Exercises:
1. Please explain, in one to three sentences, why the bug report says migration 0099 fails during the upgrade to 1.7.
2. Extend the MAAS upgrade bug report past its last line, starting with the traceback frame that follows the call to self.run(migration).

Tagged VLAN on aliased NIC breaks migration 0099

Bug #1391139 reported by Nicolas Thomas
6
This bug affects 1 person
Affects Status Importance Assigned to Milestone
MAAS
Fix Released
Critical
Jeroen T. Vermeulen

Bug Description

Find below the log of errors when upgrading to 1.7

Setting up maas-region-controller (1.7.0~rc2+bzr3297-0ubuntu1~trusty1) ...
rsyslog stop/waiting
rsyslog start/running, process 4104
 * Stopping web server apache2
 *
 * Restarting PostgreSQL 9.3 database server
   ...done.
Considering dependency proxy for proxy_http:
Module proxy already enabled
Module proxy_http already enabled
Module expires already enabled
Module wsgi already enabled
Syncing...
Creating tables ...
Installing custom SQL ...
Installing indexes ...
Installed 0 object(s) from 0 fixture(s)

Synced:
 > django.contrib.auth
 > django.contrib.contenttypes
 > django.contrib.sessions
 > django.contrib.sites
 > django.contrib.messages
 > django.contrib.staticfiles
 > piston
 > south

Not synced (use migrations):
 - maasserver
 - metadataserver
(use ./manage.py migrate to migrate these)
Running migrations for maasserver:
 - Migrating forwards to 0114_add_pxe_mac_to_node.
 > maasserver:0099_convert_cluster_interfaces_to_networks
Error in migration: maasserver:0099_convert_cluster_interfaces_to_networks
Traceback (most recent call last):
  File "/usr/sbin/maas-region-admin", line 16, in <module>
    management.execute_from_command_line()
  File "/usr/lib/python2.7/dist-packages/django/core/management/__init__.py", line 399, in execute_from_command_line
    utility.execute()
  File "/usr/lib/python2.7/dist-packages/django/core/management/__init__.py", line 392, in execute
    self.fetch_command(subcommand).run_from_argv(self.argv)
  File "/usr/lib/python2.7/dist-packages/django/core/management/base.py", line 242, in run_from_argv
    self.execute(*args, **options.__dict__)
  File "/usr/lib/python2.7/dist-packages/django/core/management/base.py", line 285, in execute
    output = self.handle(*args, **options)
  File "/usr/lib/python2.7/dist-packages/south/management/commands/migrate.py", line 107, in handle
    ignore_ghosts = ignore_ghosts,
  File "/usr/lib/python2.7/dist-packages/south/migration/__init__.py", line 219, in migrate_app
    success = migrator.migrate_many(target, workplan, database)
  File "/usr/lib/python2.7/dist-packages/south/migration/migrators.py", line 235, in migrate_many
    result = migrator.__class__.migrate_many(migrator, target, migrations, database)
  File "/usr/lib/python2.7/dist-packages/south/migration/migrators.py", line 310, in migrate_many
    result = self.migrate(migration, database)
  File "/usr/lib/python2.7/dist-packages/south/migration/migrators.py", line 133, in migrate
    result = self.run(migration)

Stored data entries:
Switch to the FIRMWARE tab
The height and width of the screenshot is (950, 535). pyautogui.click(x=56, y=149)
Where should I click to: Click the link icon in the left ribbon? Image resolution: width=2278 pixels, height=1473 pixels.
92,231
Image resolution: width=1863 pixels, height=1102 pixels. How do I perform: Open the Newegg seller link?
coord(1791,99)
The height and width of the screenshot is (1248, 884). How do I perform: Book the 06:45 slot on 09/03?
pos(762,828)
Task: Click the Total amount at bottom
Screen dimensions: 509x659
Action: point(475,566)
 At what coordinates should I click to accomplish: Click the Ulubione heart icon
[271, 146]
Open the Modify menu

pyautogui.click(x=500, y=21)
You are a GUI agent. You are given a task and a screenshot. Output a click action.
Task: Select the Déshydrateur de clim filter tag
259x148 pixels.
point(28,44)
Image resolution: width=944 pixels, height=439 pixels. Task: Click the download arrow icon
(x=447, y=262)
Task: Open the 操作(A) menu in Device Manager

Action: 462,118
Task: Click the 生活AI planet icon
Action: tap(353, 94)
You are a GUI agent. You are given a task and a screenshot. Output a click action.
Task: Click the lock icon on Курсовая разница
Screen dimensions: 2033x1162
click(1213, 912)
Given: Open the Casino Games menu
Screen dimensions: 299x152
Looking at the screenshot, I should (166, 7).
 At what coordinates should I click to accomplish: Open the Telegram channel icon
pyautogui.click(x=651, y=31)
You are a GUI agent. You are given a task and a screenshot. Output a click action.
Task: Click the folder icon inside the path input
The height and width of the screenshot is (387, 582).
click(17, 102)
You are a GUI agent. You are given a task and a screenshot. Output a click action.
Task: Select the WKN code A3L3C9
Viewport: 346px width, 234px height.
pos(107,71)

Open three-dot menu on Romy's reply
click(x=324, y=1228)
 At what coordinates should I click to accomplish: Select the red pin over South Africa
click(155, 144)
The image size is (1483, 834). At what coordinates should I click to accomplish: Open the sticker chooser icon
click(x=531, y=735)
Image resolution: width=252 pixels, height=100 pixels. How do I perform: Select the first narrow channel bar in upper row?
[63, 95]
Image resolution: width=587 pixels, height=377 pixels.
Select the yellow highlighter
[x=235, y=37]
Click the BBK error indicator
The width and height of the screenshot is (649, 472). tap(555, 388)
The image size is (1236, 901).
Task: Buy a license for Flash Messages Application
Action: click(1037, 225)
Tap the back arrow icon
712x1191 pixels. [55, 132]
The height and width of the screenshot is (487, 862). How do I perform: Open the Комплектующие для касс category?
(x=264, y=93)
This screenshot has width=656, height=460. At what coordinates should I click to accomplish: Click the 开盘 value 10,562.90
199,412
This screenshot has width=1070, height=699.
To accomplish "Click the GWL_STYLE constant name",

Outputs:
1. The bug report's title attributes the failure to a tagged VLAN on an aliased NIC. That configuration breaks migration 0099, which the log names as maasserver:0099_convert_cluster_interfaces_to_networks.

2.
  File "/usr/lib/python2.7/dist-packages/south/migration/migrators.py", line 107, in run
    return self.run_migration(migration)
  File "/usr/lib/python2.7/dist-packages/south/migration/migrators.py", line 81, in run_migration
    migration_function()
  File "/usr/lib/python2.7/dist-packages/south/migration/migrators.py", line 57, in <lambda>
    return (lambda: direction(orm))
  File "/usr/lib/python2.7/dist-packages/maasserver/migrations/0099_convert_cluster_interfaces_to_networks.py", line 52, in forwards
    network.save()
  File "/usr/lib/python2.7/dist-packages/django/db/models/base.py", line 545, in save
    force_update=force_update, update_fields=update_fields)
  File "/usr/lib/python2.7/dist-packages/django/db/models/base.py", line 573, in save_base
    updated = self._save_table(raw, cls, force_insert, force_update, using, update_fields)
  File "/usr/lib/python2.7/dist-packages/django/db/models/base.py", line 654, in _save_table
    result = self._do_insert(cls._base_manager, using, fields, update_pk, raw)
  File "/usr/lib/python2.7/dist-packages/django/db/models/base.py", line 687, in _do_insert
    using=using, raw=raw)
  File "/usr/lib/python2.7/dist-packages/django/db/models/manager.py", line 232, in _insert
    return insert_query(self.model, objs, fields, **kwargs)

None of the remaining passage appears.